# VLAN's, udev and renaming Virtual Network Interfaces

## TheAl

Hi, 

1st, my goal :

Setup a linux box with 802.1Q VLANs and rename interfaces to something more readable.

I can rename NI with the udev stuff, and it seems to be the best way to do it.

I can setup VLANs, with MAC incremented for all vlans (but, there is a bug if you plan to use both _native_ interface (aka untagged) *and* vlans, because the Gentoo init script olny increment MAC for the 2nd VLAN, so you have 2 interfaces with same MAC ...).

But, VLANs are setup after the udev stuff, so I cannot rename VLANs.

I can workarround this with preup and postup() functions, but I think this can be better if supported by Gentoo init scripts.

Any ideas how to do it ?

----------

## TheAldo

Hi,

I'm encountering the same need here.

Any got an idea or a status of the net scripts ?

Thanks

----------

## UberLord

I have no idea what the problem even is.

Try posting your configs and what you expect to happen and what really happens

----------

## TheAl

Ok, sorry for my so bad english  :Confused: 

I want to setup VLAN interfaces on my network card.

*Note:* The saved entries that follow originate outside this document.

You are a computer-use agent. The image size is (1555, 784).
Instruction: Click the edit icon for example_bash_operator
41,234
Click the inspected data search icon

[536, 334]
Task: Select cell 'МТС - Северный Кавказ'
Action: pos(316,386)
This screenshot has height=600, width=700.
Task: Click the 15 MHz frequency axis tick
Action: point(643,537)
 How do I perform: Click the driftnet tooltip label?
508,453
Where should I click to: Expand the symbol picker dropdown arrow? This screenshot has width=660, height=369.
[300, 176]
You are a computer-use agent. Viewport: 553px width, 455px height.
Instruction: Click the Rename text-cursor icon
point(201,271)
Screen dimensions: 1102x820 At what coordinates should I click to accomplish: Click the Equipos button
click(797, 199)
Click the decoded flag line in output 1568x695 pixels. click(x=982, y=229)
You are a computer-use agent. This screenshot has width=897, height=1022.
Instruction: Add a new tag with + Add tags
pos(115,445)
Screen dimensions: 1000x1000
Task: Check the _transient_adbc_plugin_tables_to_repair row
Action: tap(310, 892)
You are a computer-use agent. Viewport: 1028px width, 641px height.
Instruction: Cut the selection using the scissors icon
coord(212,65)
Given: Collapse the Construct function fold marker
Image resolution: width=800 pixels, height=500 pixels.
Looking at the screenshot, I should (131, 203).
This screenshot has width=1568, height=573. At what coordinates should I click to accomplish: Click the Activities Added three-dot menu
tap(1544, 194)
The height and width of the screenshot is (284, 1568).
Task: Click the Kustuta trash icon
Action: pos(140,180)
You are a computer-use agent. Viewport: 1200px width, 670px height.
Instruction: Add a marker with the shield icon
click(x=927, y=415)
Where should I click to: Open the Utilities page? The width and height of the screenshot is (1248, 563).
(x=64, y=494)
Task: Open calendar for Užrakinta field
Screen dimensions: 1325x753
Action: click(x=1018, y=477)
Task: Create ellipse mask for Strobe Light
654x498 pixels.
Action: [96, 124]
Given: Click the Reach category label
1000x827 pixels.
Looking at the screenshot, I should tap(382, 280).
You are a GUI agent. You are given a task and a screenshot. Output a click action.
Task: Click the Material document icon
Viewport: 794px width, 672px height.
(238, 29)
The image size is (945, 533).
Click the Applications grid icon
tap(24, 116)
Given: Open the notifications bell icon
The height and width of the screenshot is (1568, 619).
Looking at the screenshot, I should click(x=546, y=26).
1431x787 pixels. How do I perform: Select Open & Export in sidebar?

So I can do it using /etc/conf.d/net :

```
vconfig_eth0=( "set_name_type VLAN_PLUS_VID_NO_PAD" )

vlans_eth0="2 999 18 10"
```

1st problem is to setup a MAC address for each VLAN, because the switch behind cannot have same MAC on different VLAN (this is normal).

So, add this :

```
mac_vlan2=("00:0c:6e:ee:ee:5b")

mac_vlan999=("00:0c:6e:ee:ee:5c")

mac_vlan18=("00:0c:6e:ee:ee:5d")

mac_vlan10=("00:0c:6e:ee:ee:5f")

```

and it's working well.

Now, to make it simplier to admin and understand, I want to rename those VLAN interface, for exemple vlan2 -> mgt

How to do it ?

I cannot use the udev renaming scheme, because udev is already started when I create subinterfaces.

----------

## UberLord

baselayout-1.12.0-pre1 will feature a "rename" module which allows the following

```
# Rename by interface name

rename_vlan2="mgt"

# Rename by MAC

rename_000C6EEEEE5B="mgt"

```

EDIT: This doesn't work for vlans - heh. Not sure what I can do about this as the vlan is sill reported with the old interface name whereas it's real one has changed - which makes it impossible to stop as it stands.

----------

## TheAl

 *UberLord wrote:*   

> EDIT: This doesn't work for vlans - heh. Not sure what I can do about this as the vlan is sill reported with the old interface name whereas it's real one has changed - which makes it impossible to stop as it stands.

 

I can see 2 options : 

1/ Modify the vconfig tool to accept renaming vlan interfaces at setup (probably hard to do)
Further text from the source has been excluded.